Caliph of the Mouride Brotherhood
- In office 29 December 2007 – 30 June 2010
- Preceded by: Serigne Saliou Mbacké
- Succeeded by: Cheikh Sidy Mokhtar Mbacké

Personal details
- Born: 1921 Senegal
- Died: 30 June 2010 (aged 84–85) Touba, Senegal
- Occupation: Grand Marabout of the Mouride movement

= Serigne Mouhamadou Lamine Bara Mbacké =

Senegalese Sufi leader (c. 1925–2010)

El Hadji Serigne Mouhamadou Lamine Bara Mbacké, or Sheikh Bara Mbacké (c. 1925 – 30 June 2010) was the Grand Marabout of the Mouride movement in Senegal from 2007 until his death in 2010. The movement is prominent outside Senegal as well, in places such as New York, Paris and Rome.

Bara Mbacké became Grand Marabout of the Mouride movement after the death of his uncle, Serigne Saliou Mbacké, on 28 December 2007. He died of natural causes at the age of 85. His death was mourned by millions of people, and Senegal declared an eight-day period of national mourning.

==Biography==
Sheikh Bara Mbacké was the grandson of the founder of the Mouride. He was the sixth caliph of Mouridism. As the nephew of the fifth caliph Serigne Saliou Mbacké, he was the first caliph who was not a son of Sheikh Amadou Bamba, the founder of the Mouride movement.

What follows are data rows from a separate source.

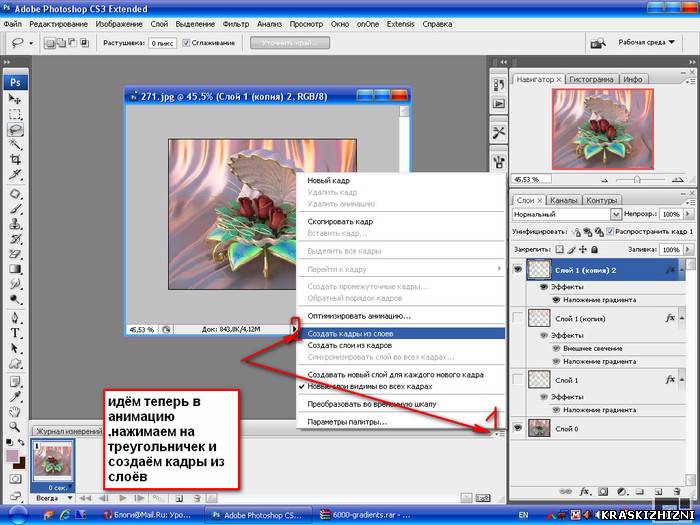Viewport: 700px width, 525px height.
Task: Click the foreground color swatch
Action: pos(12,457)
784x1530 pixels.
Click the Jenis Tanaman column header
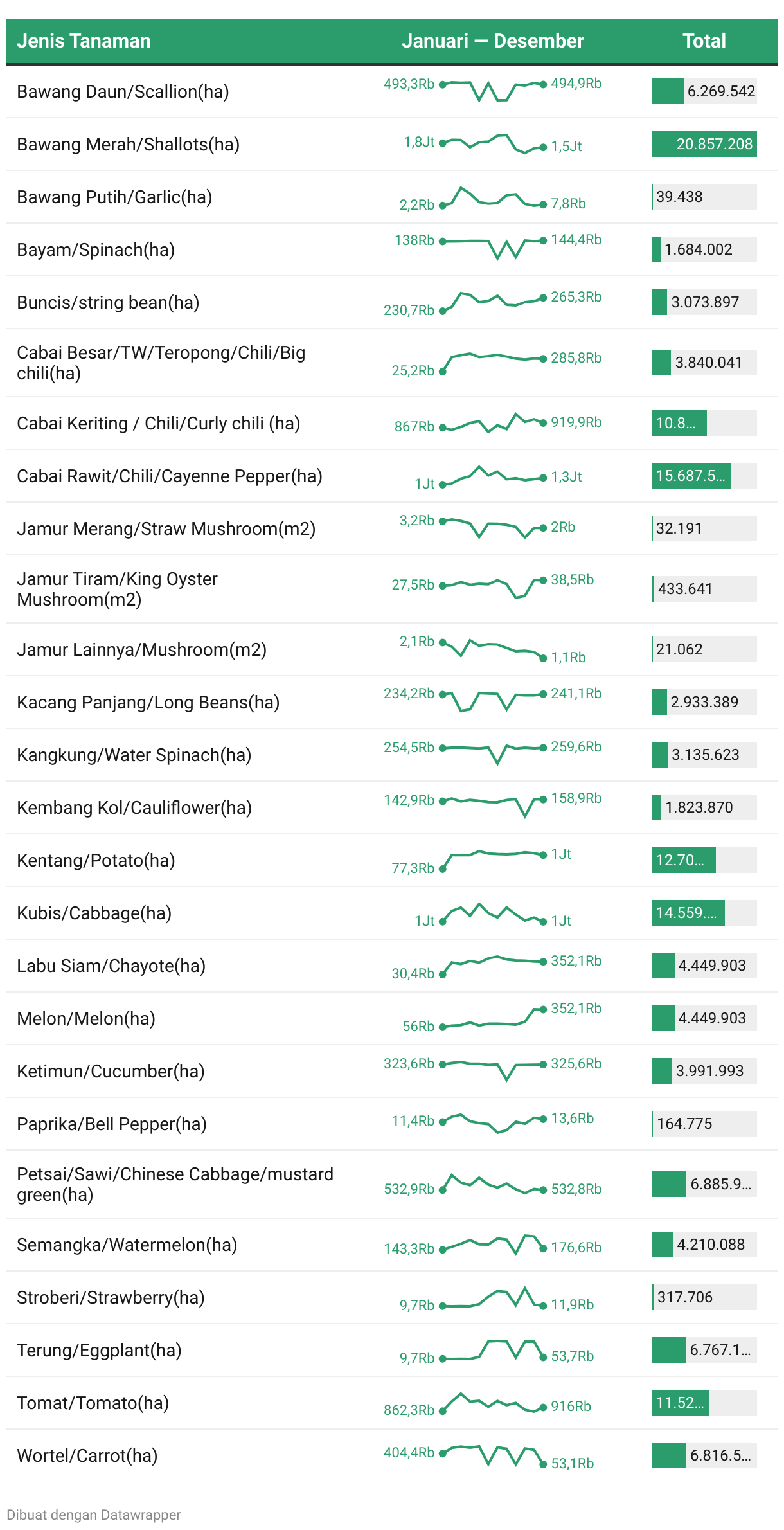click(x=84, y=41)
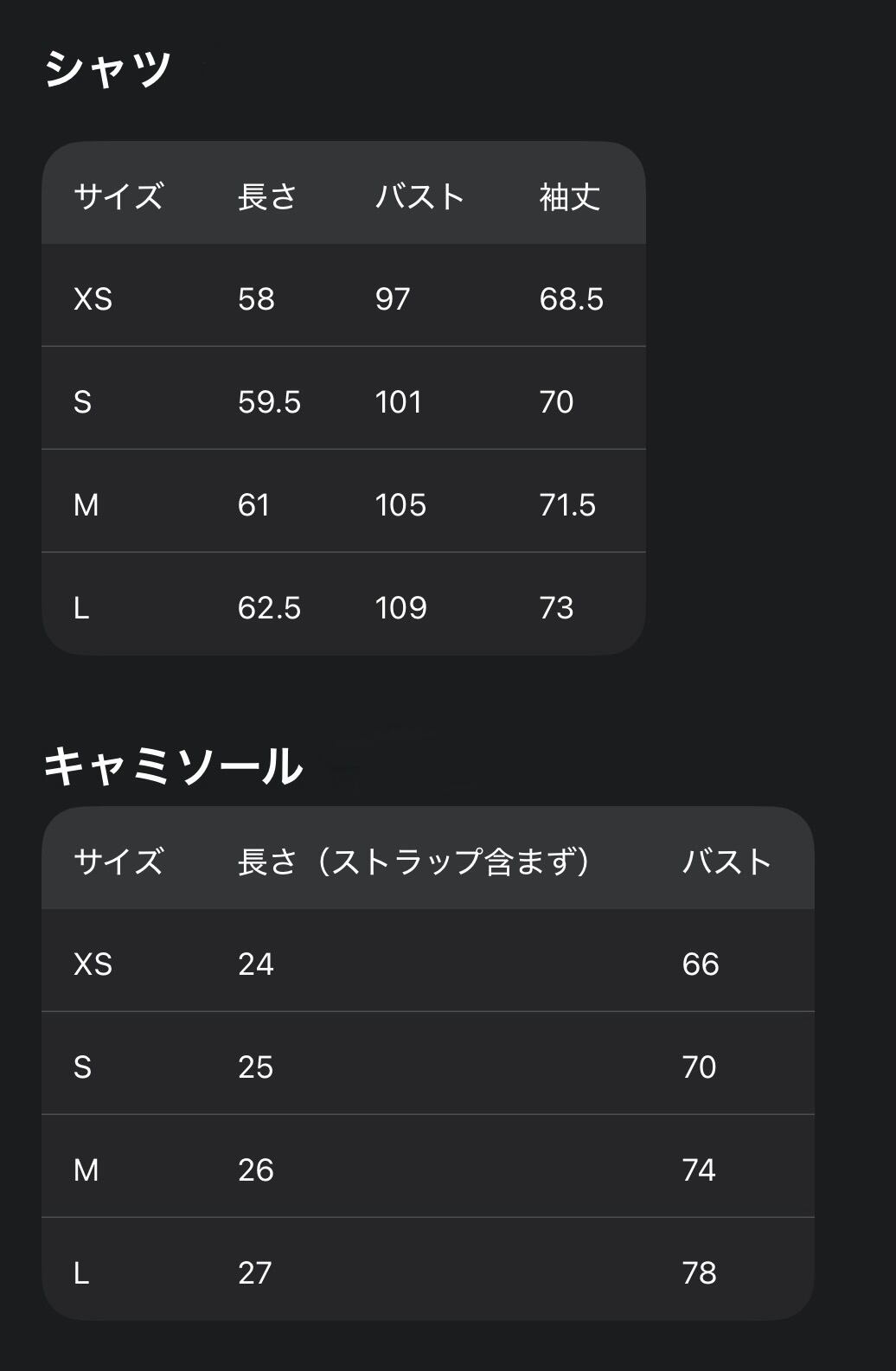Screen dimensions: 896x1371
Task: Select the 97 bust measurement
Action: coord(393,299)
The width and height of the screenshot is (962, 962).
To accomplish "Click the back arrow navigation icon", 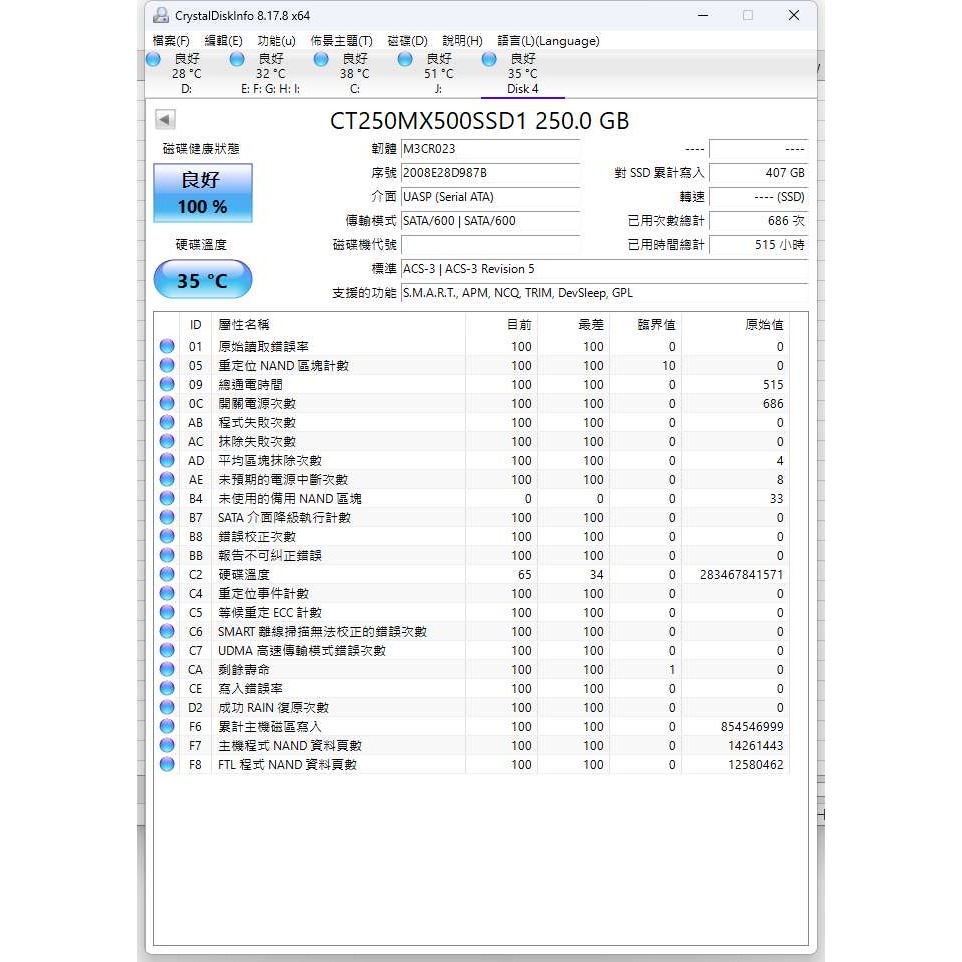I will tap(163, 119).
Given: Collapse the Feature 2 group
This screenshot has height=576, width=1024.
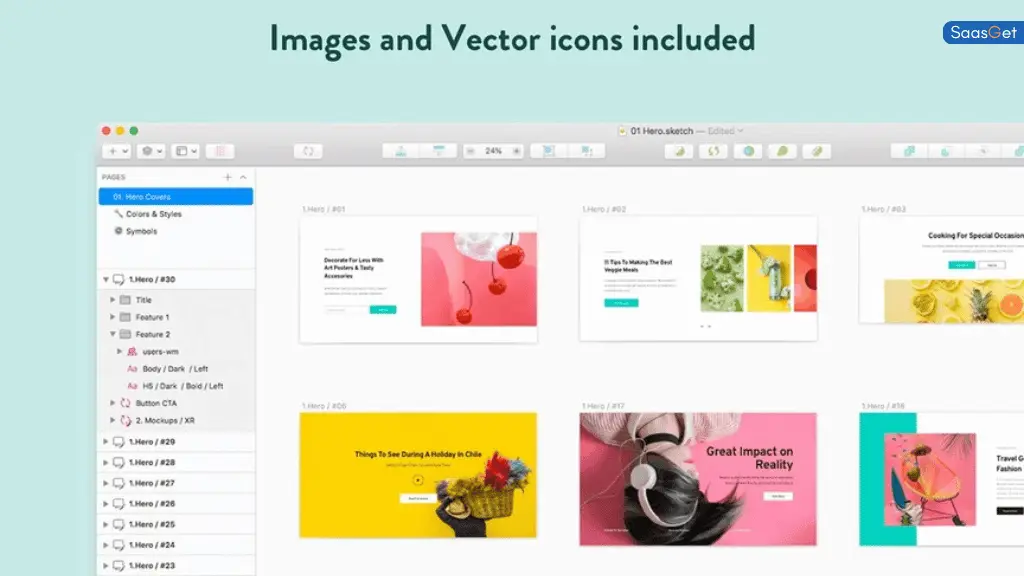Looking at the screenshot, I should (x=110, y=332).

Bara Mbacké succeeded Serigne Saliou Mbacke as Shaykh who was credited for his transformation of the village of Touba into Senegal's second largest city, and for the enormous growth in popular devotion and political power of the brotherhood both throughout West Africa and (through the diaspora) the world. It has been reported that Serigne Saliou Mbacke personally chose his successor, and that the grandsons of Amadou Bamba (including Serigne Saliou Mbacke's son, Serigne Cheikh Saliou Mbacké) have all pledged their loyalty to the new caliph, and that Bara Mbacké was visited by both President Abdoulaye Wade and Senegalese opposition leaders within 48 hours of his uncle's death.

Bara Mbacké was one of the sons of Mouhamadou Fallilou Mbacké, himself the second caliph and son of Sheikh Amadou Bamba. At 85 he was the oldest man to be appointed caliph of the Mouride. He was reported to have been trained by his father while caliph (1945–1968), and was said to speak a number of languages, including Arabic, French and English.

==Death==
Bara Mbacké had been ill for months before his death in Touba on 30 June 2010. Just before his death he had been hospitalised at a clinic in the Senegalese capital, Dakar. Bara Mbacké's successor as Grand Marabout was his cousin, Cheikh Maty Leye Mbacke. President of Senegal Abdoulaye Wade took a helicopter ride from Dakar to Touba to swear allegiance to the new leader.

Senegalese Prime Minister Souleymane Ndéné Ndiaye announced his death on state radio that morning. His said Bara Mbacké's death was a "very great loss for all the nation", and praised his "erudite wisdom". President Wade, a Mouride himself, joined the people of Senegal in mourning events. Other officials, including the prime minister, Senate president and several government ministers joined him. Senegal entered an eight-day period of national mourning. Hundreds of thousands to even millions of people mourned his death. Traffic in Dakar was noticeably lighter as people went to Touba to mourn. Hymns and readings from the Koran, as well as images of mourning crowds were aired on state television. He was buried at Touba's main mosque.